Codebook (LABELING-CODEBOOK.md):

  • Level 2 broadened from "names a standard" to "uses cybersecurity domain terminology" (the ERM test)
  • Level 4 threshold lowered from 2+ to 1+ QV-eligible fact (the external verifiability test)
  • Category primary test changed to "What question does this paragraph answer?"
  • MR headline changed from "who a specific person is" to "how management is organized to handle cybersecurity"
  • Person-removal test reframed as confirmation tool, not primary rule
  • Materiality rules cleaned up (assessment vs. speculation distinction became a clean rule, not a ruling)
  • IS/NOT lists restructured for new Level 2 boundary
  • Codebook + Ethos split: rules in LABELING-CODEBOOK.md, reasoning in CODEBOOK-ETHOS.md

Holdout:

  • Random stratified sample: ~170 per category class × 7 ≈ 1,190
  • Secondary constraint: minimum ~100 per specificity level
  • NOT overindexed on confusion-axis cases
  • Separate ~200-paragraph dev set for prompt iteration (excluded from holdout)

Cost of the Reboot

Item Estimated Cost
Stage 1 re-run (full corpus) ~$120
Benchmark re-run (holdout) ~$45
Prompt iteration ~$10
Human re-labeling $0 (team labor)
Total additional API ~$175

Against the ~$200 already spent on v1 API calls. The DAPT/TAPT compute (~15h GPU) is not re-done.


v1 Reference

The complete v1 narrative — Stage 1 prompt engineering (12+ iterations), model benchmarking (21+ models, 12 providers), human labeling webapp, gold set adjudication (13-signal cross-analysis), codebook iterations v1.0v3.5 — is preserved at docs/NARRATIVE-v1.md.
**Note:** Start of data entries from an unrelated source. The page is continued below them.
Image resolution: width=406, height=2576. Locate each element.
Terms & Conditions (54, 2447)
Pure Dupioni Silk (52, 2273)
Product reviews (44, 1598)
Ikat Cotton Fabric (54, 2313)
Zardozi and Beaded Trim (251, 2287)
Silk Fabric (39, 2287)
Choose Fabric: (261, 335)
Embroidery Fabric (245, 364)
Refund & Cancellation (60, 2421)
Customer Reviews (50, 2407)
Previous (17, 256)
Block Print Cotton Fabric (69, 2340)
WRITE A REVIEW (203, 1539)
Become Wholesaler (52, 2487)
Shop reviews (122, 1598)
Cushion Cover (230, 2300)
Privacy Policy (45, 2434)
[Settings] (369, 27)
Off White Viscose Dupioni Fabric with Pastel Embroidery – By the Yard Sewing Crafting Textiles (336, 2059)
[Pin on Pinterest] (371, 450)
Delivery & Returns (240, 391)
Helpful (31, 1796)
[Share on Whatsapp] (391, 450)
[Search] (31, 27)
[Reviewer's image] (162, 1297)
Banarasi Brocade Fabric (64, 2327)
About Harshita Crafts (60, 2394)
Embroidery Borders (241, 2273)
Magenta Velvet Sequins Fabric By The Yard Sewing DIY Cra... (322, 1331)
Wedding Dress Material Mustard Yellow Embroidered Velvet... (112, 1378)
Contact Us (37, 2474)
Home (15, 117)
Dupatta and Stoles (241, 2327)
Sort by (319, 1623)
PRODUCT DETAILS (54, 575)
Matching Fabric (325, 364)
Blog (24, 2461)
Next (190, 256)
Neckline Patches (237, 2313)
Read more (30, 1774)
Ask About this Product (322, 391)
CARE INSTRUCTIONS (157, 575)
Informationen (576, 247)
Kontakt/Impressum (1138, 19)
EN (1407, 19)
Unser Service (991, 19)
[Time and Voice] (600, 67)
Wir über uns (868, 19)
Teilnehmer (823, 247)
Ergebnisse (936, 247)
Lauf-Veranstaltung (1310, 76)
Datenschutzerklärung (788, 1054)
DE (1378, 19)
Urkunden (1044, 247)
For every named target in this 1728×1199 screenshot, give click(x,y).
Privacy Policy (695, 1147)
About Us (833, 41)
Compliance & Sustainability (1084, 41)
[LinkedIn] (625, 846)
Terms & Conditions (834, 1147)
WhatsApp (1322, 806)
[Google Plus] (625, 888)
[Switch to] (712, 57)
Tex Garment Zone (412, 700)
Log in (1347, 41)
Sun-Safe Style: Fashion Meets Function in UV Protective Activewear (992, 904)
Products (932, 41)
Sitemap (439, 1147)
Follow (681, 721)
Key v1 deliverables carried forward:

  • 72,045-paragraph corpus with quality tiers
  • DAPT checkpoint (eval loss 0.7250, perplexity 1.65)
  • TAPT checkpoint (eval loss 1.0754, perplexity 2.11)
  • Model census: 21+ models evaluated across 12 providers
  • Human labeling webapp (labelapp) — will be updated for v2 codebook
  • Empirical evidence for every v2 codebook decision

References

  • Warner, B., Clavié, B., Soldaini, L., et al. (2024). "Smarter, Better, Faster, Longer: A Modern Bidirectional Encoder for Fast, Memory Efficient, and Long Context Fine-tuning and Inference." arXiv:2412.13663.
  • Gururangan, S., Marasovic, A., Swayamdipta, S., Lo, K., Beltagy, I., Downey, D., & Smith, N.A. (2020). "Don't Stop Pretraining: Adapt Language Models to Domains and Tasks." Proceedings of ACL 2020, pp. 8342-8360.
  • Ponnock, J. (2025). "The Data Efficiency Frontier of Financial Foundation Models: Scaling Laws from Continued Pretraining." arXiv:2512.12384.
  • Sounack, T., et al. (2025). "BioClinical ModernBERT: A Domain-Adapted Encoder for Biomedical and Clinical NLP." arXiv:2506.10896.
  • Luo, Z., et al. (2025). "Patent ModernBERT: A Pretrained Language Model for Intellectual Property." arXiv:2509.14926.
  • Dao, T. (2024). "FlashAttention-2: Faster Attention with Better Parallelism and Work Partitioning." Proceedings of ICLR 2024.
  • Ringel, D.M. (2023). "Creating Synthetic Experts with Generative Artificial Intelligence." arXiv:2310.15560.